We went upstairs, Ortega at my heels.
“Think about it, Kovacs. I’m not saying it was premeditated—”
“And what about the remote storage? It was a pointless crime—”
“—not saying it was even rational, but you’ve got to—”
“—got to be someone who didn’t know—
“Fuck! Kovacs!”
Ortega’s voice, up a full octave.
We were into the reception zone by now. Still two clients waiting on the left, a man and a woman deep in discussion of a large paper-wrapped package. On the right a peripheral flicker of crimson where there should have been none. I was looking at blood.
The ancient Asian receptionist was dead, throat cut with something that glinted metallic deep within the wound around her neck. Her head rested in a shiny pool of her own blood on the desk in front of her.
My hand leapt for the Nemex. Beside me, I heard the snap as Ortega chambered the first slug in her Smith & Wesson. I swung towards the two waiting clients and their paper-wrapped package.
Time turned dreamlike. The neurachem made everything impossibly slow, separate images drifting to the floor of my vision like autumn leaves.
The package had fallen apart. The woman was holding a compact Sunjet, the man a machine pistol. I cleared the Nemex and started firing from the hip.
The door to the gantry burst open and another figure stood in the opening, brandishing a pistol in each fist.
Beside me, Ortega’s Smith & Wesson boomed and blew the new arrival back through the door like a reversed film sequence of his entrance.
My first shot ruptured the headrest of the woman’s seat, showering her with white padding. The Sunjet sizzled, the beam went wide. The second slug exploded her head and turned the drifting white flecks red.
Ortega yelled in fury. She was still firing, upward my peripheral sense told me. Somewhere above us, her shots splintered glass.
The machine gunner had struggled to his feet. I registered the bland features of a synth and put a pair of slugs into him. He staggered back against the wall, still raising the gun. I dived for the floor.

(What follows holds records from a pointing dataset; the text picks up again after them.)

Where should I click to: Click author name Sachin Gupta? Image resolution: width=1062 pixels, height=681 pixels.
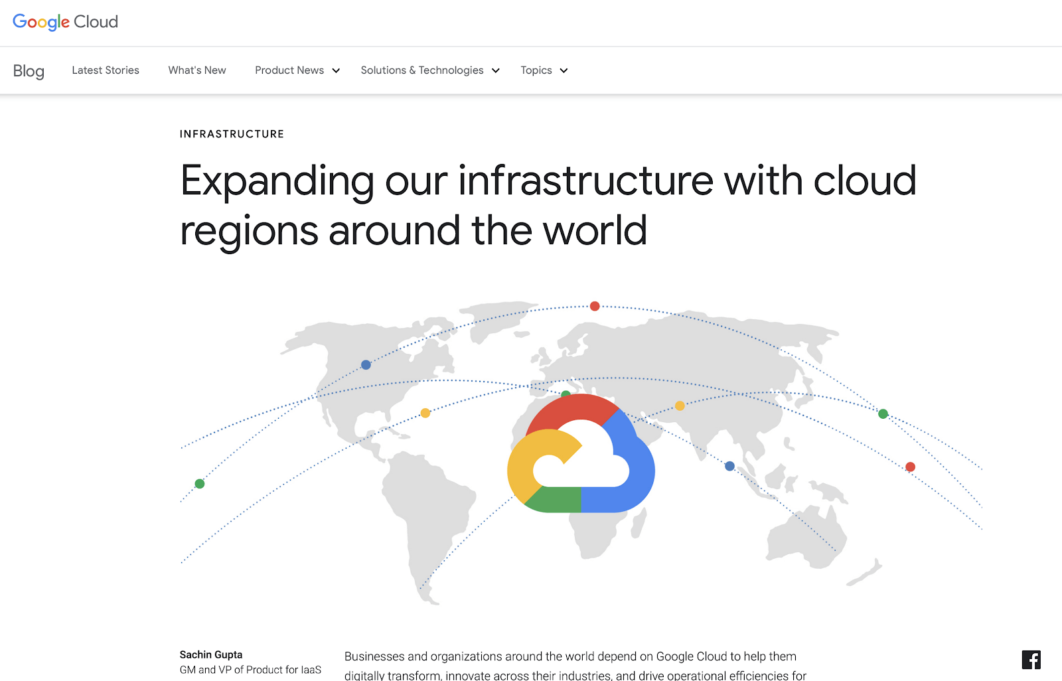click(210, 654)
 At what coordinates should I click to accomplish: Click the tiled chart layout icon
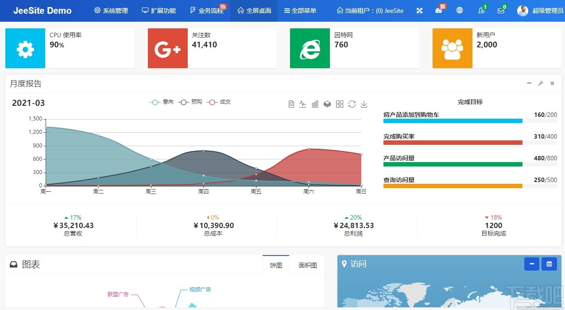coord(340,104)
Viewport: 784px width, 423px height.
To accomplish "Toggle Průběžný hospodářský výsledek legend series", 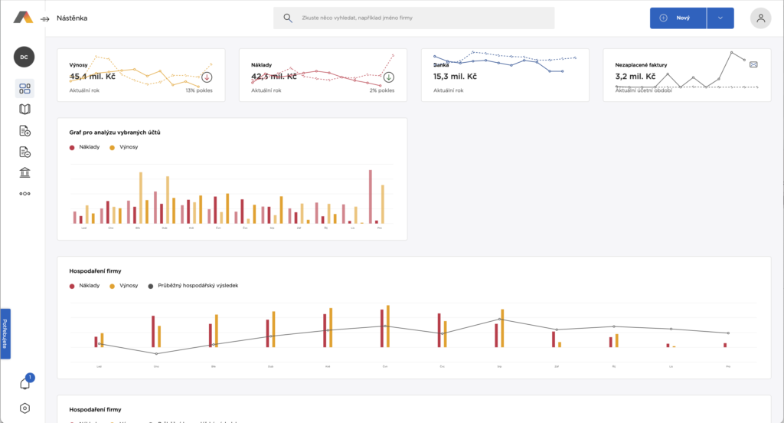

The dome above our heads smashed inward. Ortega yelled something and I rolled sideways. A body tumbled bonelessly head over feet onto the ground next to me.
The machine pistol cut loose, aimless. Ortega yelled again and flattened herself on the floor. I rolled upright on the lap of the dead woman and shot the synthetic again, three times in rapid succession. The gunfire choked off.
Silence.
I swung the Nemex left and right, covering the corners of the room and the front door. The jagged edges of the smashed dome above. Nothing.
“Ortega?”
“Yeah, fine.” She was sprawled on the other side of the room, propping herself up on one elbow. There was a tightness in her voice that belied her words. I swayed to my feet and made my way across to her, footsteps crunching on broken glass.
“Where’s it hurt?” I demanded, crouching to help her sit up.
“Shoulder. Fucking bitch got me with the Sunjet.”
I stowed the Nemex and looked at the wound. The beam had carved a long diagonal furrow across the back of Ortega’s jacket and clipped through the left shoulder pad at the top. The meat beneath the pad was cooked, seared down to the bone in a narrow line at the centre.
“Lucky,” I said with forced lightness. “You hadn’t ducked, it would have been your head.”
“I wasn’t ducking, I was fucking falling over.”
“Good enough. You want to stand up?”
“What do you think?” Ortega levered herself to her knees on her uninjured arm and then stood. She grimaced at the movement of her jacket against the wound. “Fuck, that stings.”